§ Prompt
Find every line with the string "Kode" in the material below and copy it.

==============================

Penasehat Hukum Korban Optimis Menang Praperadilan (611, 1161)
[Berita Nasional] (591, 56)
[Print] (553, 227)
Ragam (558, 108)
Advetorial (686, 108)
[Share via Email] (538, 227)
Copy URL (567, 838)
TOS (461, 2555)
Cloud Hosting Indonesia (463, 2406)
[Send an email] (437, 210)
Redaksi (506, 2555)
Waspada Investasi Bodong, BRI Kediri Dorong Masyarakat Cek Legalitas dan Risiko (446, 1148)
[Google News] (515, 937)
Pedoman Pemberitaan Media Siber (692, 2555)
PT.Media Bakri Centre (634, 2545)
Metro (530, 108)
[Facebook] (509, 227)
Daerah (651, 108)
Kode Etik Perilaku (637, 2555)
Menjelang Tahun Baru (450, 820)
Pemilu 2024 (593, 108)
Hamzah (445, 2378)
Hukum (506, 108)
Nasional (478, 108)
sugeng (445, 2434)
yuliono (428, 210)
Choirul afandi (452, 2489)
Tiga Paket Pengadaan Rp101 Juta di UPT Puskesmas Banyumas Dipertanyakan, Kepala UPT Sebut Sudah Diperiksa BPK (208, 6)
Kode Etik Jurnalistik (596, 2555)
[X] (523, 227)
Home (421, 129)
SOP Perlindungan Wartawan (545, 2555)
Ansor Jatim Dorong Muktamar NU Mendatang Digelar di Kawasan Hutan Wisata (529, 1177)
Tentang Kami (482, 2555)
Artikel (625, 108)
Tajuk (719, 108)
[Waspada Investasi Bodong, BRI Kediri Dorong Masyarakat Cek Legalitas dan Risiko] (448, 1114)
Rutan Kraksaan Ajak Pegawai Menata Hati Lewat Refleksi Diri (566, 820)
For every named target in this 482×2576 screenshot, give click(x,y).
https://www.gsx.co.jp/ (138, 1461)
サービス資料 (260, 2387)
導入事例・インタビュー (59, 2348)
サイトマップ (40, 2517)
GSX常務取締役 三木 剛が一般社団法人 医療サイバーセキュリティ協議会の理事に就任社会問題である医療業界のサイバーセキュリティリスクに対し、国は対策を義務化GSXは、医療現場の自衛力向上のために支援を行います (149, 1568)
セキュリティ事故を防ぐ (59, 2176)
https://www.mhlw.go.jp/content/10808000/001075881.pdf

==============================

§ Exercise solution
Kode Etik Perilaku (637, 2555)
Kode Etik Jurnalistik (596, 2555)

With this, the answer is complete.